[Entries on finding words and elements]

---+---

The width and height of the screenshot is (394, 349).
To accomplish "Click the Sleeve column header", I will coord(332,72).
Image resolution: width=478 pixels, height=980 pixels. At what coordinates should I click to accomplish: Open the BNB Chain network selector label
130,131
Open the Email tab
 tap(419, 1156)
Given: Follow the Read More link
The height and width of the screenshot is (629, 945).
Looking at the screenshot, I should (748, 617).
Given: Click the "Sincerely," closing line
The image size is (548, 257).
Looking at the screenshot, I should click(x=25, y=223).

---+---

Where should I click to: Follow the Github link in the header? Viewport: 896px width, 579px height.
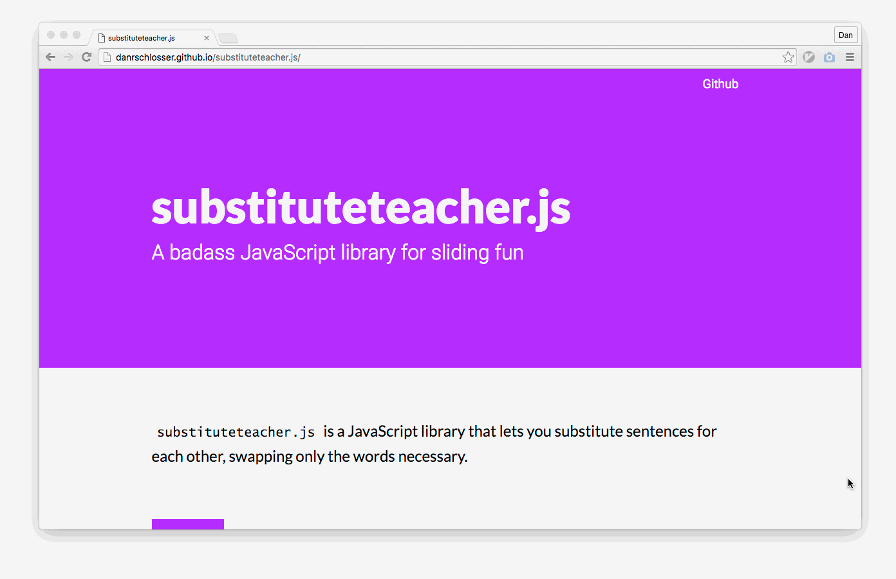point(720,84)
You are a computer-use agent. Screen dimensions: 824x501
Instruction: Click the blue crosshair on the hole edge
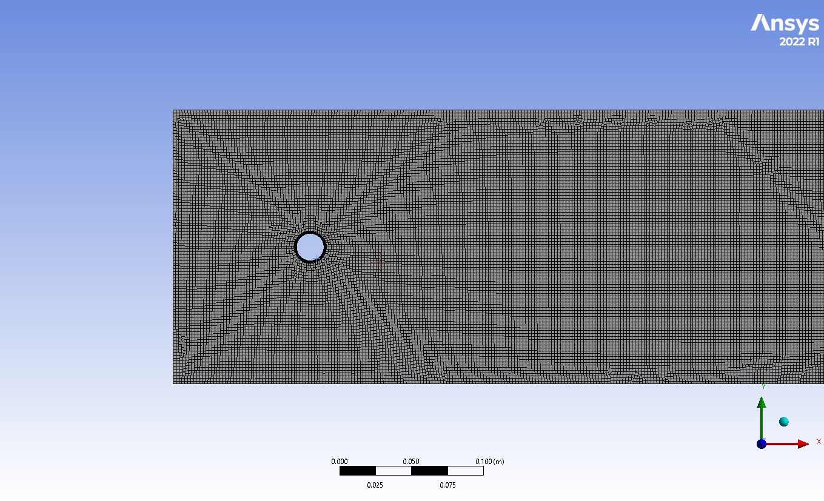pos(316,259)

---+---

(Your objective): Please transcribe the lines of the listing above, starting at the line that contains "The width and" and ending at the line that contains "tap(419, 1156)".

(Final result):
The width and height of the screenshot is (394, 349).
To accomplish "Click the Sleeve column header", I will coord(332,72).
Image resolution: width=478 pixels, height=980 pixels. At what coordinates should I click to accomplish: Open the BNB Chain network selector label
130,131
Open the Email tab
 tap(419, 1156)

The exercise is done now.